**Activity**
Give again exactly the lines that stretch from the one with "Given: Click the" to the end of the data below, including both of those lines and nothing else.

|---|

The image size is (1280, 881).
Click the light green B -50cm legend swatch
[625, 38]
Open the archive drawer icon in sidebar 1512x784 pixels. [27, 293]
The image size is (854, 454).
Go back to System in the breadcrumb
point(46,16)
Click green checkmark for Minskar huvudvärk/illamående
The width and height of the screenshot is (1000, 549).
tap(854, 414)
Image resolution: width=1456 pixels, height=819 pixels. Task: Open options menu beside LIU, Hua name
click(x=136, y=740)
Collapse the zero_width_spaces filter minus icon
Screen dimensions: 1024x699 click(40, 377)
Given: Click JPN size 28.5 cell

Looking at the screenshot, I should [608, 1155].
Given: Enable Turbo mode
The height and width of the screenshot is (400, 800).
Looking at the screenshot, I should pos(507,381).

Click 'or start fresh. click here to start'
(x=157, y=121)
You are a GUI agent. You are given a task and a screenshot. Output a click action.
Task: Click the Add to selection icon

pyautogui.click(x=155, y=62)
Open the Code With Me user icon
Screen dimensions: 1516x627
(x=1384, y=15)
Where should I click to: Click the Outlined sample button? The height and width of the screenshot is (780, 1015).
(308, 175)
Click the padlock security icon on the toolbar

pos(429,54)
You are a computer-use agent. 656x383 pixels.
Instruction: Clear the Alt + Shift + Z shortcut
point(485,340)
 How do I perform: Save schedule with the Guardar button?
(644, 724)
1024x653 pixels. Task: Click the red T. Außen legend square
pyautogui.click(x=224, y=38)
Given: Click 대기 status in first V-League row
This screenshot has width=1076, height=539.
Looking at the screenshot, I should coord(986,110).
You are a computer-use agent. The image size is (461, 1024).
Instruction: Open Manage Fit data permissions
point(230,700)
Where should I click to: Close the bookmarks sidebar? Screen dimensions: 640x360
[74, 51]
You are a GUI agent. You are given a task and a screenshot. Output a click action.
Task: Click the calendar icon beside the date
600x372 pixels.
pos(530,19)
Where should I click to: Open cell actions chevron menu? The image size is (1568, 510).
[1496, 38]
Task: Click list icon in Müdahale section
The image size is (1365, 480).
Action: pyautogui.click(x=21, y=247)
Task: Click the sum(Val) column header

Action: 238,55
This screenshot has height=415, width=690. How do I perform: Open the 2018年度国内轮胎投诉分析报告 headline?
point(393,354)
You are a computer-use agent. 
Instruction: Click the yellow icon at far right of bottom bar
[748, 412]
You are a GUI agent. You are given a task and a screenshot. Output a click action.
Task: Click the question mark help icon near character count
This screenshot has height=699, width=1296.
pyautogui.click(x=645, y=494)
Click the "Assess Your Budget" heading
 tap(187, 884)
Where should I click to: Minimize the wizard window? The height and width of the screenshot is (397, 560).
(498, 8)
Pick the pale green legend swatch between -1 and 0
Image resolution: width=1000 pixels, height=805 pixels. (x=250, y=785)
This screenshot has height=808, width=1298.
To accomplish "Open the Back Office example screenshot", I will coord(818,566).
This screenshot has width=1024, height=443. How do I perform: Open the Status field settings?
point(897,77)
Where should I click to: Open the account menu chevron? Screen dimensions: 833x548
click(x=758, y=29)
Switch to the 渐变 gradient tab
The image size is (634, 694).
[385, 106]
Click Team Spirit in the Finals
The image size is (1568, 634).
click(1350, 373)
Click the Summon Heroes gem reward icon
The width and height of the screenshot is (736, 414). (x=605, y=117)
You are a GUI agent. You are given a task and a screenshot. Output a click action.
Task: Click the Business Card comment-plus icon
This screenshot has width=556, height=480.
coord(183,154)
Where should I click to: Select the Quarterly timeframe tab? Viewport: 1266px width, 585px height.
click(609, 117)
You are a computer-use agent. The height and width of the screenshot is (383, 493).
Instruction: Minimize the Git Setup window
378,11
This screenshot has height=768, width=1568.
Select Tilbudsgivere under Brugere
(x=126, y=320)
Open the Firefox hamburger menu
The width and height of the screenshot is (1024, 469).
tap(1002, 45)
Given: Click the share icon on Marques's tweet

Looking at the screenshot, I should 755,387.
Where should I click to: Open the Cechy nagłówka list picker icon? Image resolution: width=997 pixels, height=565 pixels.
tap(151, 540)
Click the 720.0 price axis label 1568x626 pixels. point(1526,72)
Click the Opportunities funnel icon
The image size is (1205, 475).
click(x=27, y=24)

|---|

**Solution**
Given: Click the share icon on Marques's tweet

Looking at the screenshot, I should 755,387.
Where should I click to: Open the Cechy nagłówka list picker icon? Image resolution: width=997 pixels, height=565 pixels.
tap(151, 540)
Click the 720.0 price axis label 1568x626 pixels. point(1526,72)
Click the Opportunities funnel icon
The image size is (1205, 475).
click(x=27, y=24)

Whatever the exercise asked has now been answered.